От ветреника Городу ветров душа
обмякшая поклон предутренний
положит и на сквозных распахнутых
скрижалях запишет бережно, как
в Судный день, “Баку”. Живи,
живи свою ковровую неспешность,
свой рай высокородный, как древле,
изумрудами мости и сине-чёрными
масличными глазами рассматривай
журчащей жизни скоротечный пир.
Тебе, как на высокое закланье,
я оставляю вот этот взгляд, вот этот
вздох и моего, и моего, как дождь
прощания, негаданного друга.
Повесть соседей
“Передаём классическую музыку…”
И жив ли тот, и та жива ли?
Чёрное зимнее утро уфимское, жёлтая
лампочка. Библиотекари Саша и Гина
тихо спешат по часам на работу.
Была она цветок засохший, безуханной,
и верно, первой у него. Звал я их “дядя”
и “тётя” в те поры. И нынче где их уголок?
Главные книги снов и скитаний брал я
у них, в запасниках невесомо подвальных,
где пылились миры в алфавитном порядке.
Как-то заметили, стал дядя Саша в шляпе
форсить и пальто габардиновом, стало
в подъезде за ним оседать тонкое облако
одеколонное. Тётя Гина желтела и сохла.
“Видно, её-то гуляет по-чёрному”, – враз
заключили довольно соседи. Тихо года
под окном шелестели. Спали кошки на
батареях, пахло мылом и пастой “Мэри”.
Гину первой из подъезда понесли
вперёд ногами, как её маму, как тётю
Катю. Следом за нею уплыл дядя Саша,
тоже от жизни, тоже от рака,
где-то на родине, в белой Елабуге.
Дети остались, мальчик и девочка.
Чёрное зимнее утро уфимское, жёлтая
лампочка вещи рисует, стопки книг
и забытых журналов.

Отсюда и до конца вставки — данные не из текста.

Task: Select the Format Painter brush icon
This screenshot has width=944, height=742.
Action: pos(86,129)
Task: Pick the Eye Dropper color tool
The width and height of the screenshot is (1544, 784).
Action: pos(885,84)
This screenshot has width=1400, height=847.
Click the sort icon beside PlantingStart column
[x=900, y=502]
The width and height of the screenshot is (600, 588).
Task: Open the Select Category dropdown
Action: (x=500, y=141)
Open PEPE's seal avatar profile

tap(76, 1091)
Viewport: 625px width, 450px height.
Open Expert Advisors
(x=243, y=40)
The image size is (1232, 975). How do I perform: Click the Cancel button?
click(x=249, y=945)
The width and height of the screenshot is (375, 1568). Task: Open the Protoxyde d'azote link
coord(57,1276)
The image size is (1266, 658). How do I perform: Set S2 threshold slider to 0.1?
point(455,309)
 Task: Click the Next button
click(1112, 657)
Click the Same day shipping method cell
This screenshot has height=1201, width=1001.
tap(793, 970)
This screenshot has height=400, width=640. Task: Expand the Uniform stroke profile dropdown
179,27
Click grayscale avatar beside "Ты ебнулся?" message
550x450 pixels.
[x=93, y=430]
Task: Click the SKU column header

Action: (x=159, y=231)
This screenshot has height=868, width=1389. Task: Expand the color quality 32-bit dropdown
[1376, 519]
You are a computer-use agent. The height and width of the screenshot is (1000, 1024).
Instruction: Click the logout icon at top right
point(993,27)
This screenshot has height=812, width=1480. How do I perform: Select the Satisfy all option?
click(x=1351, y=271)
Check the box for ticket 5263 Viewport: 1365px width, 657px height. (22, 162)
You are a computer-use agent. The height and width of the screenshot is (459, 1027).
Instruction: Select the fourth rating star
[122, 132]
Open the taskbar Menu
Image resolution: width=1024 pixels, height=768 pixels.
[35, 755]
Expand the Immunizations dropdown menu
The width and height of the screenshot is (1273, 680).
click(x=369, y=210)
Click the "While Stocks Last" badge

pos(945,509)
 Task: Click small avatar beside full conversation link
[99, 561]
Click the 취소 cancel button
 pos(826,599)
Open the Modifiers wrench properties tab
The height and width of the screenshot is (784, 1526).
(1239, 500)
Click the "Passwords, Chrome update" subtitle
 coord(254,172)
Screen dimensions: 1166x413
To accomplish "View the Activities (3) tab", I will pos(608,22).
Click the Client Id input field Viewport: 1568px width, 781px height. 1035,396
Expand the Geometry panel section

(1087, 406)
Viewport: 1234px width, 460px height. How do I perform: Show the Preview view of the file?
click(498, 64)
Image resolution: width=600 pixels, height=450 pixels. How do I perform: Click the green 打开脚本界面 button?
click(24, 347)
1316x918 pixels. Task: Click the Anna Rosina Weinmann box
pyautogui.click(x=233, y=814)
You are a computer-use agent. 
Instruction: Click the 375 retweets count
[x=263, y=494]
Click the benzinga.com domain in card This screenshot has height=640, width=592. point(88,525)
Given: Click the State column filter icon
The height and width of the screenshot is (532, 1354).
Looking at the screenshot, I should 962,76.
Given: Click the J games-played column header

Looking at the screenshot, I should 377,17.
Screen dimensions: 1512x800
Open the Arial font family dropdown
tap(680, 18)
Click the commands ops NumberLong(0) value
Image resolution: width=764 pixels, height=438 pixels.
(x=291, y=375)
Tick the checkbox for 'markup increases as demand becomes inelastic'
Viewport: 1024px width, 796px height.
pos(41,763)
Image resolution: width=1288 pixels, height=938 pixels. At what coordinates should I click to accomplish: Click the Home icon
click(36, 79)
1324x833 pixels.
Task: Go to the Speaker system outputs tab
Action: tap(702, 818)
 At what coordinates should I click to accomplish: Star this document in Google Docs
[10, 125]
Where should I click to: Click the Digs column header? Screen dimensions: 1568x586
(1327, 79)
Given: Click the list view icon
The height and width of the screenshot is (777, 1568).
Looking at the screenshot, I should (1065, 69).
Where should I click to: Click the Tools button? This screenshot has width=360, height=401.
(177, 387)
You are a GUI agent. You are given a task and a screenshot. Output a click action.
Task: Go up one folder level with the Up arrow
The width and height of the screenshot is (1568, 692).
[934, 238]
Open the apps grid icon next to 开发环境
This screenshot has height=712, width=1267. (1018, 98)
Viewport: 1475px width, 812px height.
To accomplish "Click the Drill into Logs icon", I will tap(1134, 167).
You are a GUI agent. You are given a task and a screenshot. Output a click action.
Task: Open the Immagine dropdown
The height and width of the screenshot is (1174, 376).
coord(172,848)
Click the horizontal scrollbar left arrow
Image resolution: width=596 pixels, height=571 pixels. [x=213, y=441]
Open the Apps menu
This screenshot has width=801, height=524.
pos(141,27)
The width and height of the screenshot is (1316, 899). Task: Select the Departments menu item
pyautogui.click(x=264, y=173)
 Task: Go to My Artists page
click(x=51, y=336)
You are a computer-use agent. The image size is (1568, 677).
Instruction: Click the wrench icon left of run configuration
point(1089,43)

Гина и Саша
тихо спешат по часам на работу.
Пахнет чаем и талым снегом – из
приоткрытой над пропастью форточки.
И жив ли тот, и та жива ли?
“Передаём классическую музыку”.
Они
Когда уроки сущей пустоты материя дебелая и
трепетная плоть, отвесившись широким рукавом
учёных мантий, давать устанут нам, – отъедет стол,
откатят стены прочь и отплывут, нам поклонившись,
а мы забудем вдруг, как говорить слова, увидя сизое
пятно и кланяясь столу тому и стенам, когда по тонкой
лестнице над лавой, поднимемся, пошатываясь, вниз,
стараясь не скользить, –
они придут:
хавронья с тёплыми ушами и важный белый гусь,
все куры робкие и шпористый петух, коза с глазами
золотыми, бурёнка грустная, что звали Розой, и
даже тот молочный поросёнок, что не увидел свет,
разрезанный на праздничном столе тарелкой пополам, –
они придут, чтоб хором заглянуть нам в широко
закрытые глаза, они простят, как будто мы ещё
чего-нибудь откусим и
разжуём, хрустя.
Цветы
осыпаются цветы, и веточка шиповника,
забытая в стакане, выпускает квёлый листик,
на который так больно смотреть, снег
зависает в стеклянных глазах, и дома дымят,
как корабли, над рекою, стремимой вспять
в понедельник нашей жизни,
становятся длиннее и беспомощней молитвы,
и мятый клоун в зеркале разглядывает нас
в упор, улыбаясь нарисованным ртом
и не веря нам, мальчикам-девочкам,
что были мы ими в дни оны, однажды, что
в понедельник нашей жизни
мы вешаем такую же разбитую
улыбку на лицо и, за неё впотьмах цепляясь,
выходим радоваться вслух тому, что
нам до одури постыло, как будильник, как
чёрный кофий с мёртвым бутербродом,
в понедельник нашей жизни
останавливается лифт, на котором
мы поднимались вниз, на котором спускались
вверх столько ненужных и слякотных утр,
столько заваленных рухлядью дней, так
никогда из себя и не выйдя и никогда
в себя не приходя, в понедельник нашей
жизни осыпаются цветы.
Лапа
В рассветную седую сквозь
вот ты легла, подруга-жизнь,
на камень скользкий, ноздреватый,
как эта лапа игуаны, глядя вдаль
и сквозь, за облака, где ветер
каменный столетий над табунами
лет и зим шуршит песками
наших судеб и голой галькою
надежд. Подруга-жизнь, невеста-
память и нежна мать-сыра земля,
на хохолке клочками пена
и алый блик в её зрачке. И вечна
горькая насмешка в глазах детей,
зверей и стариков – вот это,
это, это, это и есть, что обещали
нам на свете тёмном – жизнь?
О, кто омоет наши кости
античным ласковым вином?
Вода рябила здесь от рыбьих
стай, курчавились небесные
равнины, и лапа игуаны, как
печать, легла на мир, в котором
были мы, не правда ли, с тобою?
несметные, и будет ангел золотой,
наколотый на шпиль, слагая плоское крыло
над кровлею соборной, парить, не помня уж
меня в той башенке надстенной. Она
заглянет мне в глаза, моя весна осенняя,
как лица те, на коих снег не тает, как на
времени, как тени те, от коих ночь
и день стихотворения.
И будут, будут над Невой плести немую
музыку, и парус бархатный бессонниц нас
пронесёт по мостовой в залив нагих видений.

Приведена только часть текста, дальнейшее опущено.